Unfortunately there's no readily available method to retrieve the spliced regions. The package does contain record extraction tools which can be coupled to do what you want.


# for example, download single whole sequence using rentrez
record <- rentrez::entrez_fetch(db='nuccore', id='X55026', rettype='gb')
# to check, run
# cat(record)
# eqv. to  restez::gb_record_get() if restez database existed

# manually pull out spliced sequence
# 1/ look up exons
features <- restez::gb_extract(record, 'features')
are_exons <- vapply(features, function(x) tolower(x[['type']]) == 'exon', logical(1))
exons <- features[are_exons]
length(exons)
# 2/ get locations
exon_locations <- vapply(exons, '[[', character(1), 'location')
exon_locations <- strsplit(x = exon_locations, split = '\\.\\.')
# 3/ assemble sequence
sequence <- restez::gb_extract(record, 'sequence')
sequence <- strsplit(x = sequence, split = '')[[1]]
exon_sequences <- unlist(lapply(X = exon_locations, function(x) {
  sequence[x[[1]]:x[[2]]]
}))
assembled_sequence <- paste0(exon_sequences, collapse = '')
nchar(assembled_sequence)

^This code is untested plus I'm not 100% sure it does exactly what you want.

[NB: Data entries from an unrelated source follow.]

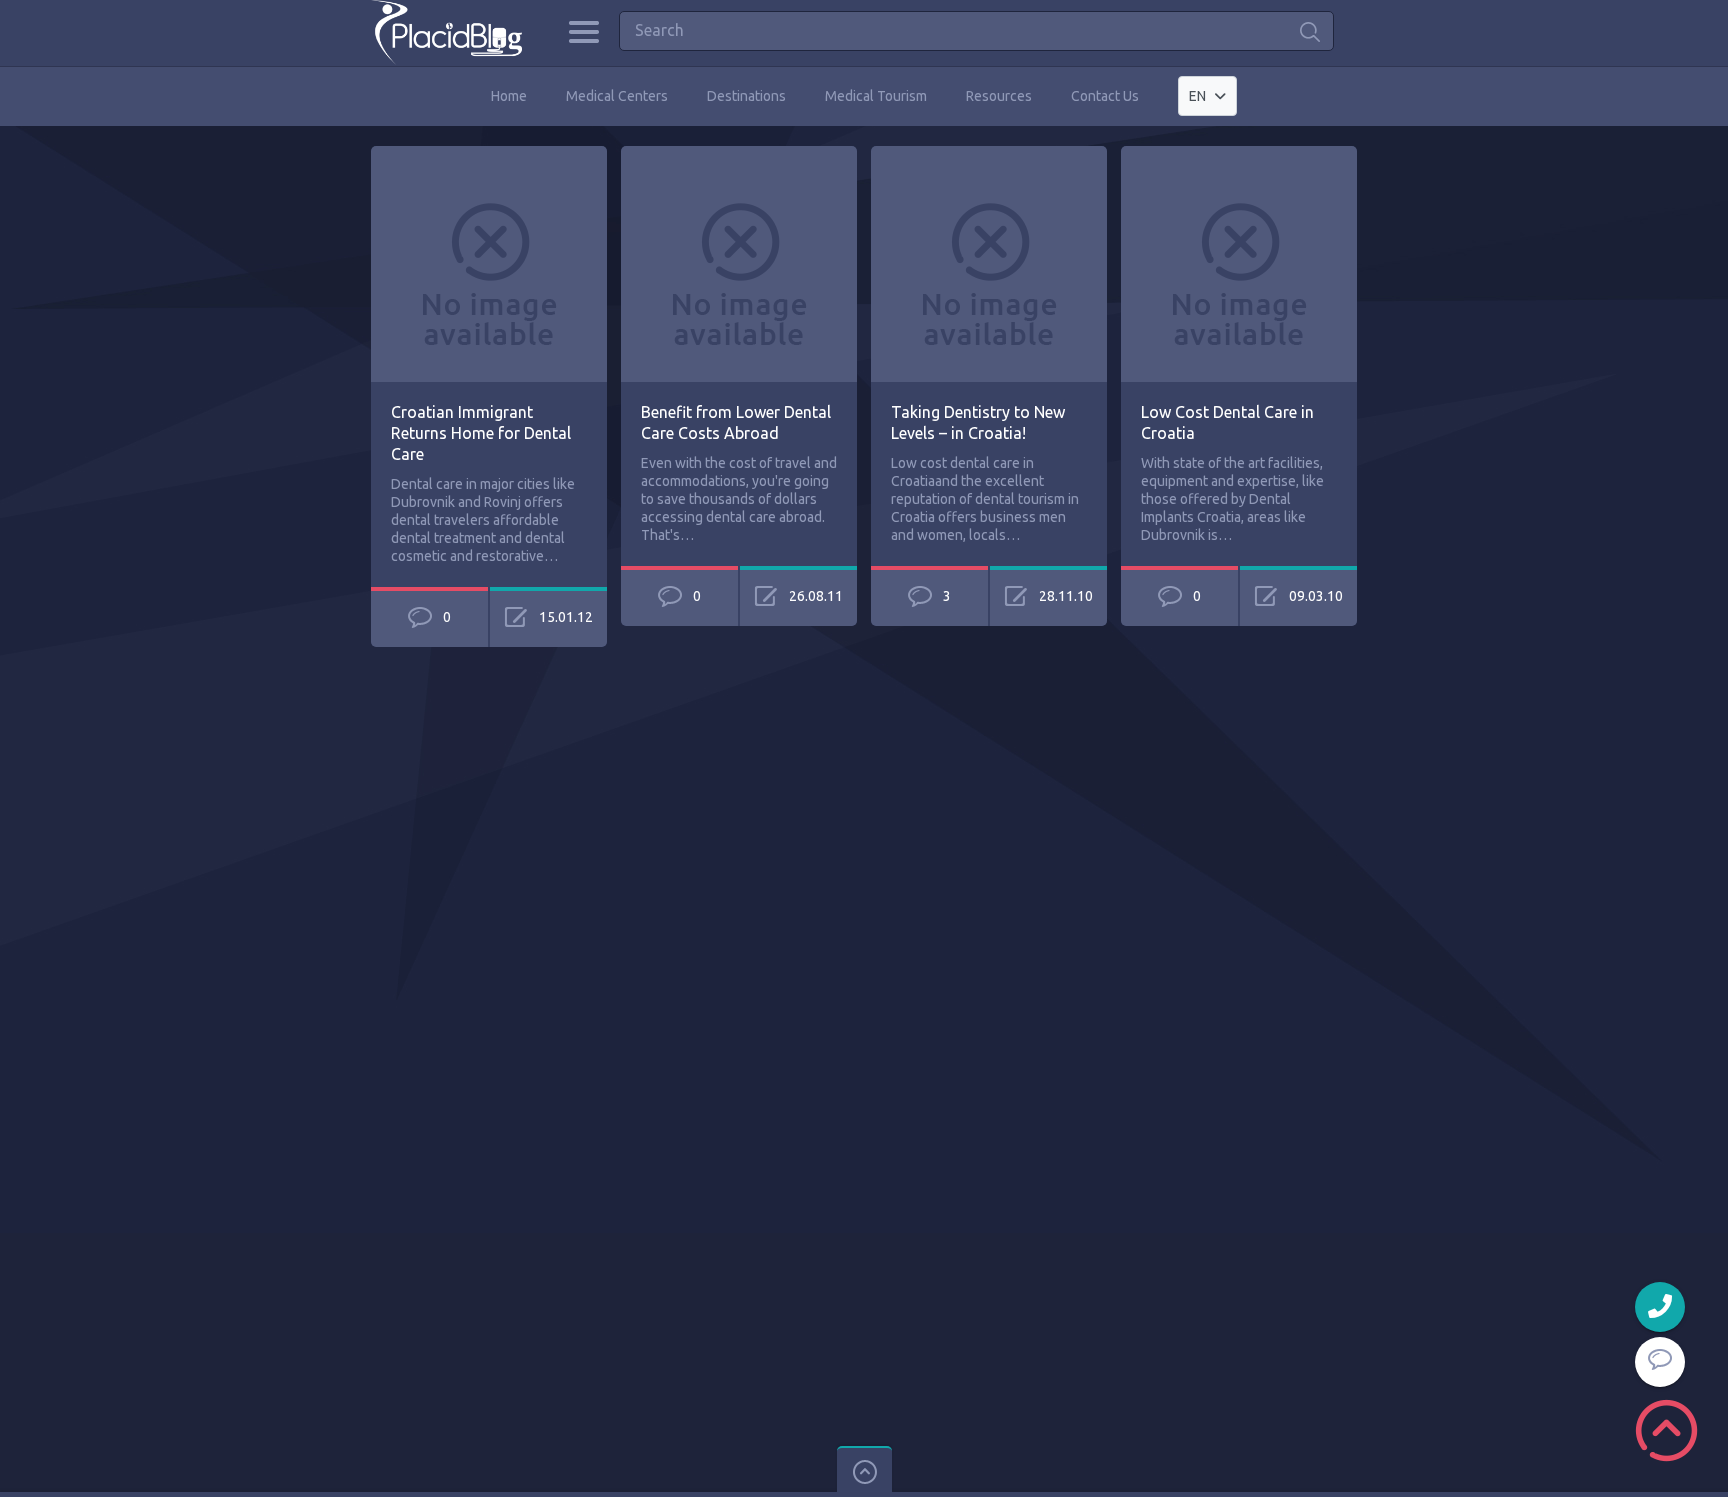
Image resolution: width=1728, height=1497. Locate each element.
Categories (583, 32)
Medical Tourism (876, 96)
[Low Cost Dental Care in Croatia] (1239, 155)
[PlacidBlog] (446, 32)
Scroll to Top (1666, 1430)
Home (509, 96)
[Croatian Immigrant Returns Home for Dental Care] (489, 155)
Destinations (746, 96)
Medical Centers (617, 96)
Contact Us (1105, 96)
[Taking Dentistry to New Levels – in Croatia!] (989, 155)
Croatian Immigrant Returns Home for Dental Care (481, 433)
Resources (999, 96)
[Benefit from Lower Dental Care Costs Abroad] (739, 155)
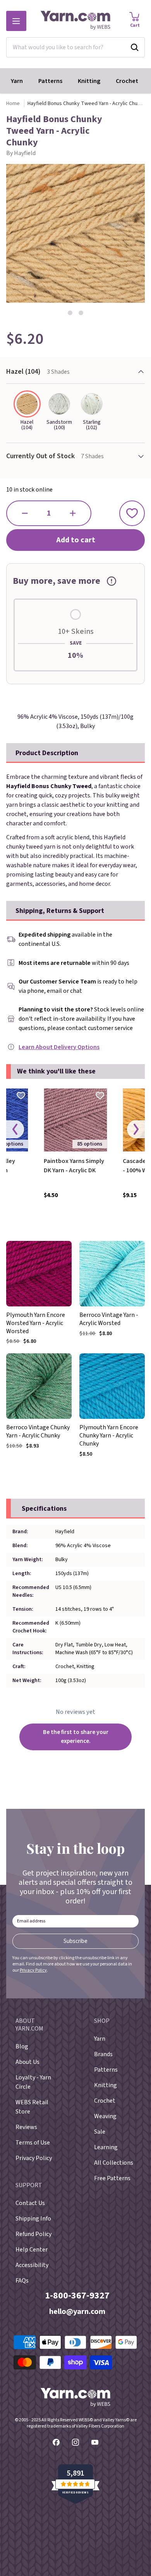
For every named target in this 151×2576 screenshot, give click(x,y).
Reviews (26, 2127)
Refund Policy (33, 2234)
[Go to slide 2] (81, 313)
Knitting (89, 81)
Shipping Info (33, 2218)
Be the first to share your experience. (75, 1736)
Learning (106, 2147)
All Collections (113, 2162)
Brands (103, 2054)
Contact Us (30, 2203)
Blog (21, 2046)
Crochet (127, 81)
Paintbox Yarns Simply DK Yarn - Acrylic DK (74, 1166)
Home (13, 103)
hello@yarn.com (77, 2311)
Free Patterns (112, 2178)
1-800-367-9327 (77, 2295)
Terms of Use (32, 2142)
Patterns (50, 81)
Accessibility (31, 2265)
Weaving (105, 2116)
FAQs (22, 2280)
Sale (99, 2131)
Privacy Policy (33, 1970)
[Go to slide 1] (70, 313)
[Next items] (136, 1129)
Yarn (17, 81)
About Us (27, 2062)
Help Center (31, 2249)
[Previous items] (15, 1129)
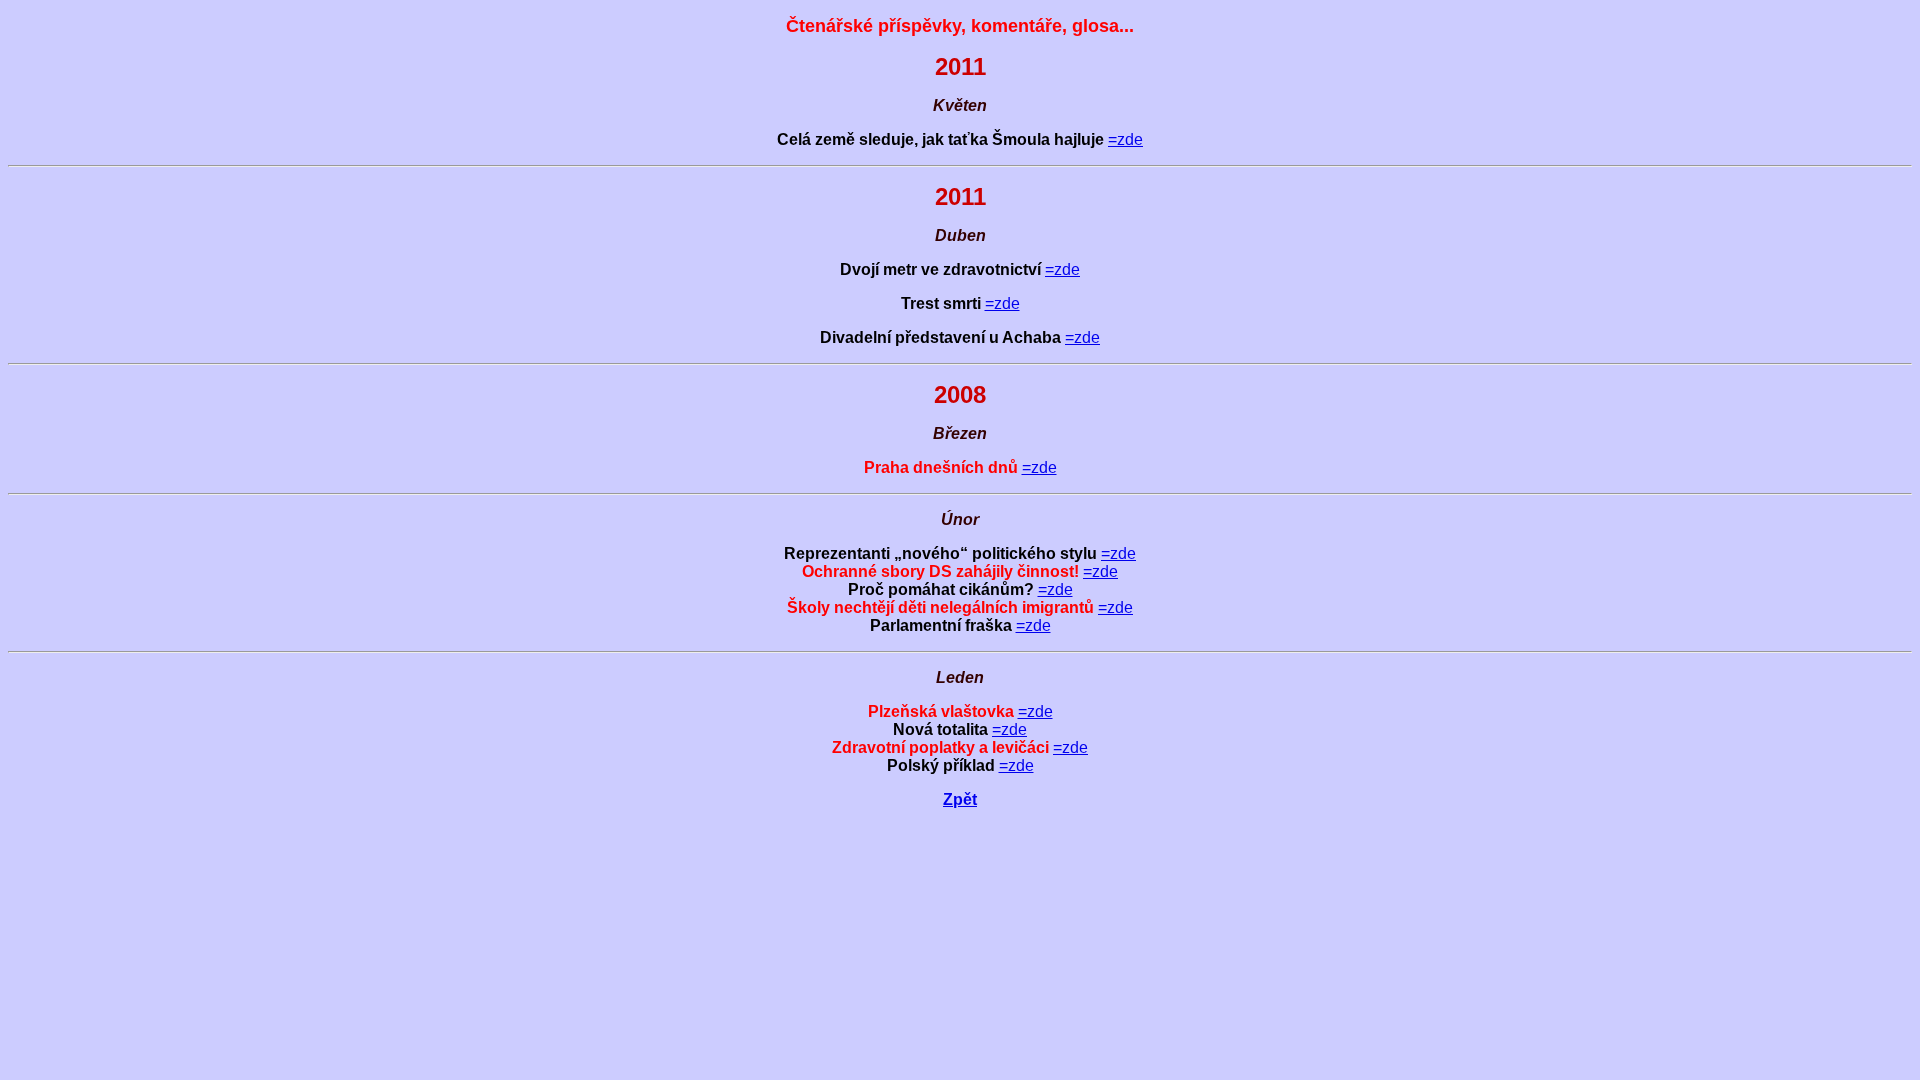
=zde (1125, 139)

Also, if you do come up with a good function(s), I welcome pull-requests!

maelle commented 2 years ago

For info, we're looking for a new maintainer / a new maintainer team for this package, see #23. If you read this and are a restez user, feel free to volunteer, we'd be happy to help.

joelnitta commented 2 years ago

I am the new maintainer. A PR would still be welcomed for this issue.